= PROBLEM DESCRIPTION =
Reproduce the records below word for word, starting at the line that contains "Given: Select the DSC_0564 photo thumbnail" and continuing through the line that contains "tap(83, 50)", with both of those lines included.

= DATA ROWS =
————
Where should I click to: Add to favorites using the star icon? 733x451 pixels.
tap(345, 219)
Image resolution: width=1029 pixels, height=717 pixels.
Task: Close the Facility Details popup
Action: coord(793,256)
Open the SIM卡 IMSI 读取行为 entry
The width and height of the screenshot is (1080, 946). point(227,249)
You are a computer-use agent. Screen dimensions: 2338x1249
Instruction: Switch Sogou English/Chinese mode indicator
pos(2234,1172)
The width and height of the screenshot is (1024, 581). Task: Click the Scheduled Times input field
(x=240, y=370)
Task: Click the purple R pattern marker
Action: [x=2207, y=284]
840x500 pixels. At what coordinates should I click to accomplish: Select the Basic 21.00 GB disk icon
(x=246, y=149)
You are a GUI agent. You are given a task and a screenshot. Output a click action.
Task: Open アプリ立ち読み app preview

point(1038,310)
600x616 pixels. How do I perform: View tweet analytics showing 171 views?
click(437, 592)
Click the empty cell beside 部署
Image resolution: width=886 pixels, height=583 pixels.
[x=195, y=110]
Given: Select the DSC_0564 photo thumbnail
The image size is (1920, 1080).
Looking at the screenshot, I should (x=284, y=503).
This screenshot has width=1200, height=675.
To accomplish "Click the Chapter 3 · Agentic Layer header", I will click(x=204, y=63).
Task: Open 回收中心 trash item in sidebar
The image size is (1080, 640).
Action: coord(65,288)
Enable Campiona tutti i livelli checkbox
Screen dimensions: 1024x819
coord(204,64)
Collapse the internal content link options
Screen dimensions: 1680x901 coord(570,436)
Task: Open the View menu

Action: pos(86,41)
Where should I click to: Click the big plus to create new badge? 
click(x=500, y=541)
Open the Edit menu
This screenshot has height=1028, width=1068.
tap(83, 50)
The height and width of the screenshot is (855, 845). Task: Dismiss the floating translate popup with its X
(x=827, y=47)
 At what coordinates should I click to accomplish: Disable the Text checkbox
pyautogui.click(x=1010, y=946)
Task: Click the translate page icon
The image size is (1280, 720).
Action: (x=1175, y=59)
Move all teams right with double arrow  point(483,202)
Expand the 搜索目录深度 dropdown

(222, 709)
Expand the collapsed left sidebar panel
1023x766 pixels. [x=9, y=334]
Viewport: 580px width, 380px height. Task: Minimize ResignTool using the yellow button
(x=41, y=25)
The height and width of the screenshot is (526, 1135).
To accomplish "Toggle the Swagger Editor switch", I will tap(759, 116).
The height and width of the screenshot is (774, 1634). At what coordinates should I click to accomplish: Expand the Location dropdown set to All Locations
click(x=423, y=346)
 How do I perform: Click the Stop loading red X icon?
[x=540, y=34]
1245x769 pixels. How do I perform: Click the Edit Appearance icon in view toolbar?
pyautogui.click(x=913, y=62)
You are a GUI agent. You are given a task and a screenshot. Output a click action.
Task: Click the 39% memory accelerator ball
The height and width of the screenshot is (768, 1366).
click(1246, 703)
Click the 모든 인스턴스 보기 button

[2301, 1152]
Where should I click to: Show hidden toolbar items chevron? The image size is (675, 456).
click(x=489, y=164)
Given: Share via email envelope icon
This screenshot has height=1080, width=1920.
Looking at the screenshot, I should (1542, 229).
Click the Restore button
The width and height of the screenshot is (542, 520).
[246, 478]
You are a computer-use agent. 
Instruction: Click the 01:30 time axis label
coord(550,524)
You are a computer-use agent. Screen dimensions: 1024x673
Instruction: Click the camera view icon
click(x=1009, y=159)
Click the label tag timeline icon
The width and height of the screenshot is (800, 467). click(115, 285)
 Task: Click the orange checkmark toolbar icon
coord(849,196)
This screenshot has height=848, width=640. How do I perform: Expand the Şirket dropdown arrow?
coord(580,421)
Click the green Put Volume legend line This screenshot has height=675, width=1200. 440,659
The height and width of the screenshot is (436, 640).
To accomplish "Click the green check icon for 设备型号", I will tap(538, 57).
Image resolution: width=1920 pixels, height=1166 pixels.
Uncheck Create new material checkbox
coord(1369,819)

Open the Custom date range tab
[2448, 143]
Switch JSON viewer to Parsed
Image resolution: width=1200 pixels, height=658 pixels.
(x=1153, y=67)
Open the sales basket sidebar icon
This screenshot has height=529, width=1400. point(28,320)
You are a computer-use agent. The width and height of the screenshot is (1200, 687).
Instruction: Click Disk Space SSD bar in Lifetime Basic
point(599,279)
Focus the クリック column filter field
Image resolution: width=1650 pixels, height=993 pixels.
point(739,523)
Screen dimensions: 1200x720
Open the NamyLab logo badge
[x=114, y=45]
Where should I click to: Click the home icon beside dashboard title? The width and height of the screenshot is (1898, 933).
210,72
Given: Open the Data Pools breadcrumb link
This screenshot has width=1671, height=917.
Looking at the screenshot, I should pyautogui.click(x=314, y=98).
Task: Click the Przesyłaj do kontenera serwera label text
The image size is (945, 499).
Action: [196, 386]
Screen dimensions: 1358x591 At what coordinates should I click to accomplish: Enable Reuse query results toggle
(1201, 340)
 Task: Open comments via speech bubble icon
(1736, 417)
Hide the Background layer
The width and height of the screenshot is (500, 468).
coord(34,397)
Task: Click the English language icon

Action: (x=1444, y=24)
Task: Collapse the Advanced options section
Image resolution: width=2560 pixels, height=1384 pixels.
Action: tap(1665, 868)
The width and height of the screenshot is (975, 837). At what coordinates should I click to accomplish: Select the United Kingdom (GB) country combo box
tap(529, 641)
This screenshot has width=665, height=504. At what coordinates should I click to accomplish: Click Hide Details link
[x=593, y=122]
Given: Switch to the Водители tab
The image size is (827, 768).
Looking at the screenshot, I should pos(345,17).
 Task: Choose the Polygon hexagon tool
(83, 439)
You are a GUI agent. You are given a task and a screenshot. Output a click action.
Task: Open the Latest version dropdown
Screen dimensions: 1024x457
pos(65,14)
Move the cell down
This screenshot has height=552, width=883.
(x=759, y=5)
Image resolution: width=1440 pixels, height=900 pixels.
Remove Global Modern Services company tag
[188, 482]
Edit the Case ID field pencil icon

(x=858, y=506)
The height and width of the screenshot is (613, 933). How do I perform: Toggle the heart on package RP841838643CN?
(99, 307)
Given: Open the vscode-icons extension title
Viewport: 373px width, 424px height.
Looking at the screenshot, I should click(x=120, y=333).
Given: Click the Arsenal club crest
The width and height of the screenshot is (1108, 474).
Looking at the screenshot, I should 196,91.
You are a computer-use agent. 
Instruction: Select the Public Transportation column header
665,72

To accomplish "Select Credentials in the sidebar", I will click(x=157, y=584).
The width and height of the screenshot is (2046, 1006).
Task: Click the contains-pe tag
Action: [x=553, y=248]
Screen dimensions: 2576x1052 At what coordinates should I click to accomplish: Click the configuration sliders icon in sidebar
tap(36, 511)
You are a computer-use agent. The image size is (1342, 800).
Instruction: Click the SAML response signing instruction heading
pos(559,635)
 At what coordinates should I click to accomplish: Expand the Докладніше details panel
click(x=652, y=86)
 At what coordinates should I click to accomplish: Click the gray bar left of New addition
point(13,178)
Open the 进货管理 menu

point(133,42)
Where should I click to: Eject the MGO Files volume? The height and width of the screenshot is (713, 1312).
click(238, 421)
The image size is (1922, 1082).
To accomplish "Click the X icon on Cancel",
————
= RESULT FOR THIS TASK =
Given: Select the DSC_0564 photo thumbnail
The image size is (1920, 1080).
Looking at the screenshot, I should (x=284, y=503).
This screenshot has width=1200, height=675.
To accomplish "Click the Chapter 3 · Agentic Layer header", I will click(x=204, y=63).
Task: Open 回收中心 trash item in sidebar
The image size is (1080, 640).
Action: coord(65,288)
Enable Campiona tutti i livelli checkbox
Screen dimensions: 1024x819
coord(204,64)
Collapse the internal content link options
Screen dimensions: 1680x901 coord(570,436)
Task: Open the View menu

Action: pos(86,41)
Where should I click to: Click the big plus to create new badge? 
click(x=500, y=541)
Open the Edit menu
This screenshot has height=1028, width=1068.
tap(83, 50)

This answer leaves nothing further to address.